Assigned task:
Copy out the full data exactly as given; pictures should not be included.
---------- Input material ----------
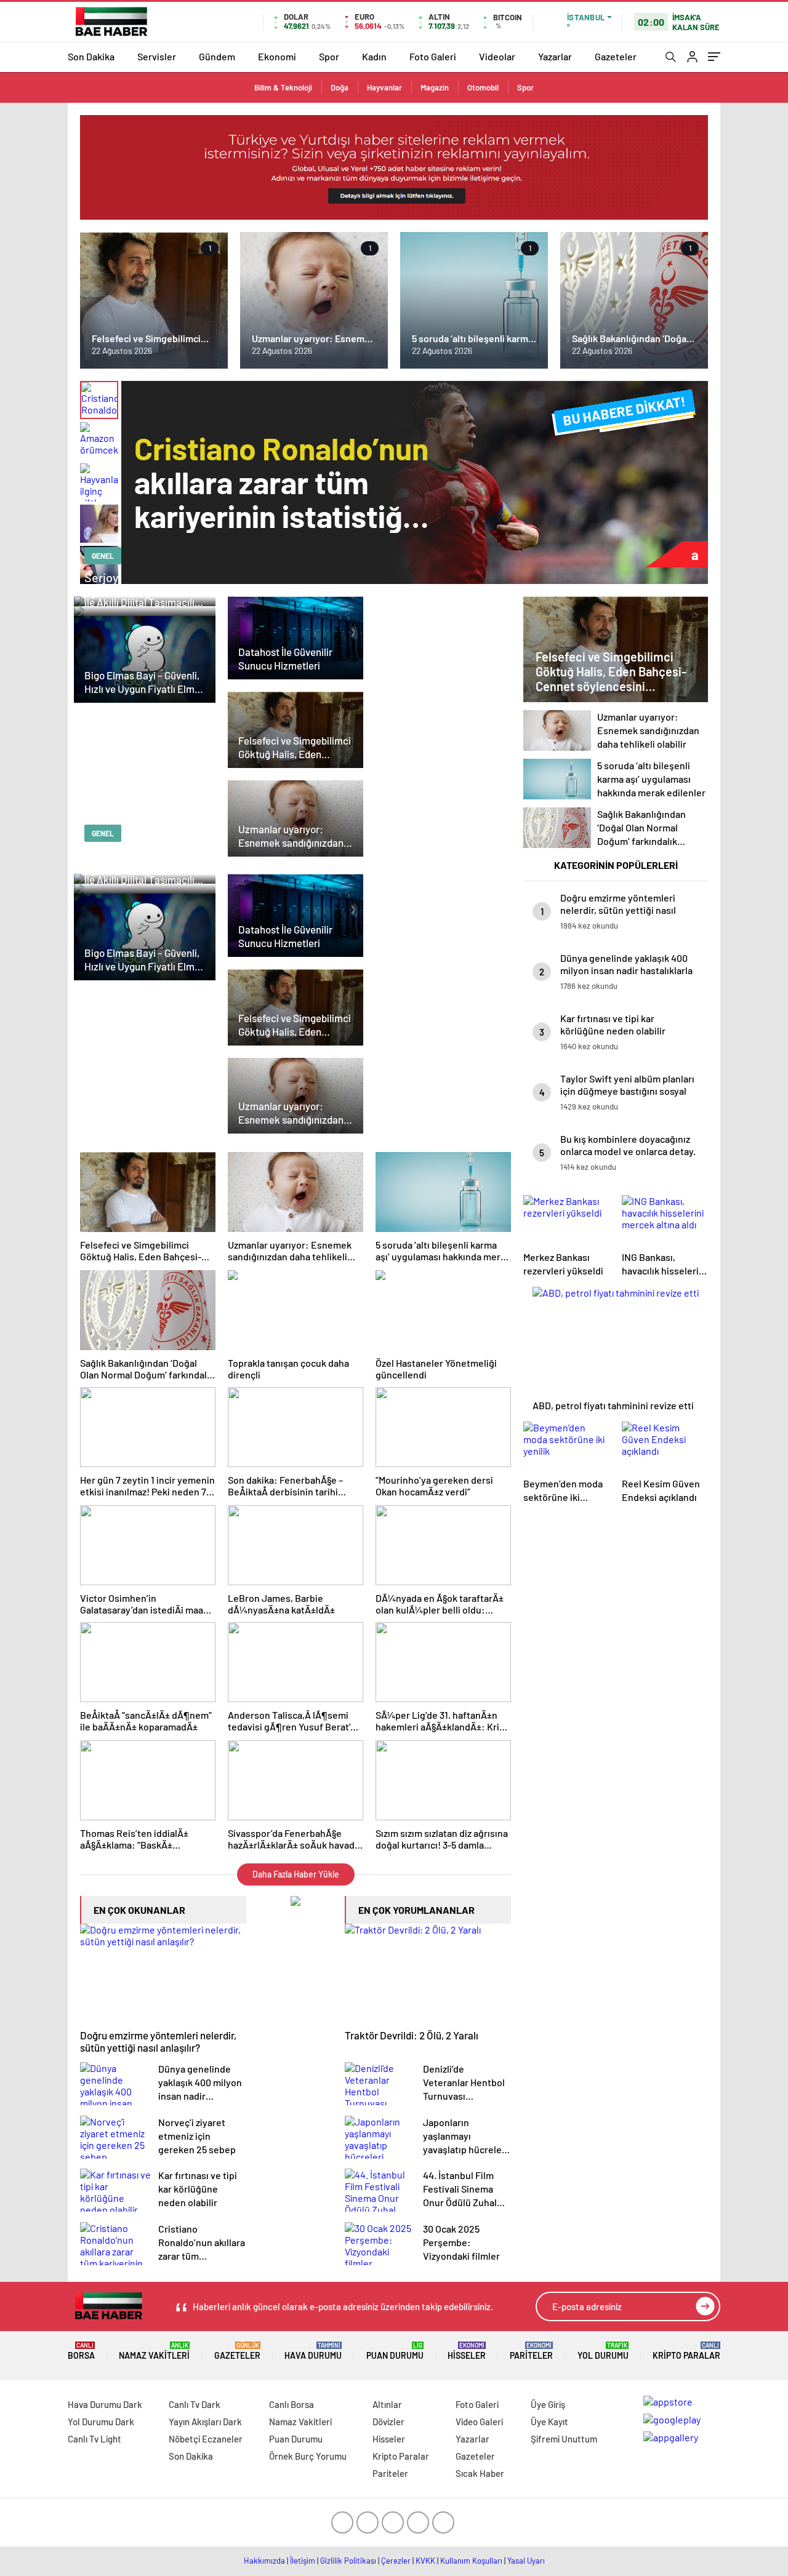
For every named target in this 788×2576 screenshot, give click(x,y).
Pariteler (531, 2351)
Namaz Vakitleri (154, 2351)
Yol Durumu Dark (101, 2421)
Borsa (81, 2351)
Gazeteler (616, 56)
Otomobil (483, 87)
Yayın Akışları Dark (205, 2421)
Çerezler (396, 2561)
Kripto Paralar (686, 2351)
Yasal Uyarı (526, 2561)
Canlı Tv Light (94, 2438)
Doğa (339, 87)
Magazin (434, 87)
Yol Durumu (603, 2351)
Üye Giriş (548, 2404)
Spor (329, 56)
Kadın (374, 56)
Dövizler (388, 2421)
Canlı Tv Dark (194, 2404)
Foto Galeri (432, 56)
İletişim (302, 2561)
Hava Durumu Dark (105, 2404)
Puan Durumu (395, 2351)
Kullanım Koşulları (471, 2561)
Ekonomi (277, 56)
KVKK (425, 2561)
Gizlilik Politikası (348, 2561)
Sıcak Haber (480, 2473)
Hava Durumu (313, 2351)
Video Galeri (479, 2421)
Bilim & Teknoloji (283, 87)
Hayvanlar (384, 87)
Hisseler (467, 2351)
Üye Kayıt (549, 2421)
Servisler (156, 56)
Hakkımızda (264, 2561)
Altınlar (387, 2404)
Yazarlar (555, 56)
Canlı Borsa (291, 2404)
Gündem (217, 56)
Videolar (497, 56)
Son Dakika (91, 56)
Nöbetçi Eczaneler (206, 2438)
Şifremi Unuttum (564, 2438)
----------
Exercise output:
For every named target in this 788×2576 screenshot, give click(x,y).
Pariteler (531, 2351)
Namaz Vakitleri (154, 2351)
Yol Durumu Dark (101, 2421)
Borsa (81, 2351)
Gazeteler (616, 56)
Otomobil (483, 87)
Yayın Akışları Dark (205, 2421)
Çerezler (396, 2561)
Kripto Paralar (686, 2351)
Yasal Uyarı (526, 2561)
Canlı Tv Light (94, 2438)
Doğa (339, 87)
Magazin (434, 87)
Yol Durumu (603, 2351)
Üye Giriş (548, 2404)
Spor (329, 56)
Kadın (374, 56)
Dövizler (388, 2421)
Canlı Tv Dark (194, 2404)
Foto Galeri (432, 56)
İletişim (302, 2561)
Hava Durumu Dark (105, 2404)
Puan Durumu (395, 2351)
Kullanım Koşulları (471, 2561)
Ekonomi (277, 56)
KVKK (425, 2561)
Gizlilik Politikası (348, 2561)
Sıcak Haber (480, 2473)
Hava Durumu (313, 2351)
Video Galeri (479, 2421)
Bilim & Teknoloji (283, 87)
Hayvanlar (384, 87)
Hisseler (467, 2351)
Üye Kayıt (549, 2421)
Servisler (156, 56)
Hakkımızda (264, 2561)
Altınlar (387, 2404)
Yazarlar (555, 56)
Canlı Borsa (291, 2404)
Gündem (217, 56)
Videolar (497, 56)
Son Dakika (91, 56)
Nöbetçi Eczaneler (206, 2438)
Şifremi Unuttum (564, 2438)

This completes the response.